----- PROVIDED ENTRIES
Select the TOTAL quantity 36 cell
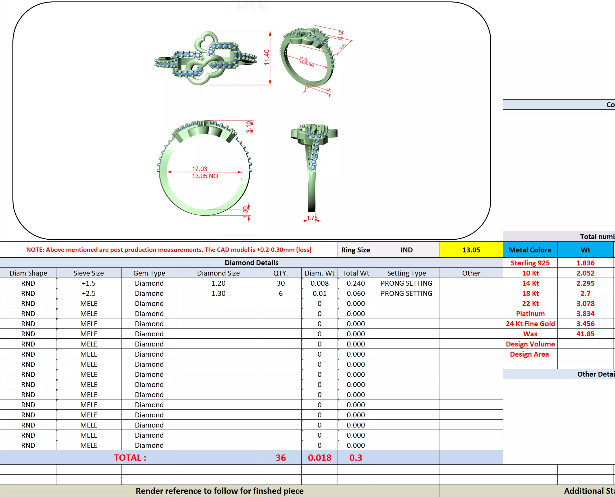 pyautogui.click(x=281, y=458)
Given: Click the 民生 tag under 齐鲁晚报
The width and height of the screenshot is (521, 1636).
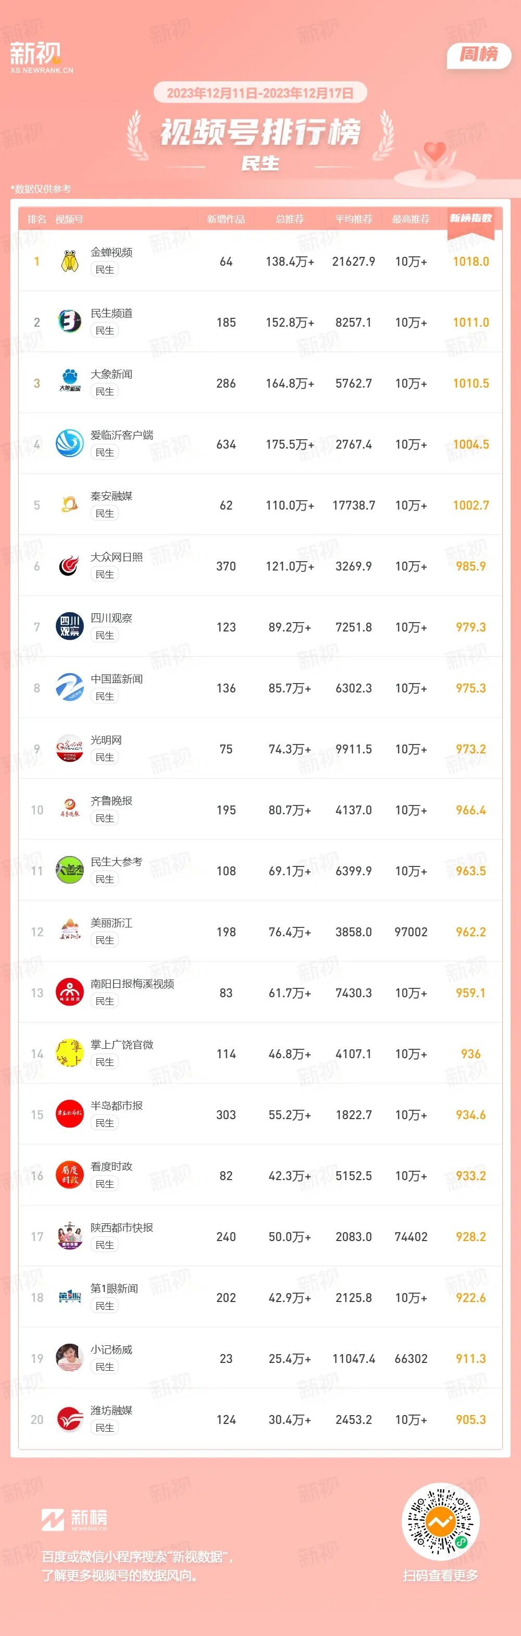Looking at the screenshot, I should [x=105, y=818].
----------
▶ WHAT TO DO
Render the lines of the items above as a Markdown table with the columns Number and Item line, leaving out blank lines and the pictures.

▶ CORRECT RESULT
| Number | Item line |
|---|---|
| 1 | Select the TOTAL quantity 36 cell |
| 2 |  pyautogui.click(x=281, y=458) |
| 3 | Given: Click the 民生 tag under 齐鲁晚报 |
| 4 | The width and height of the screenshot is (521, 1636). |
| 5 | Looking at the screenshot, I should [x=105, y=818]. |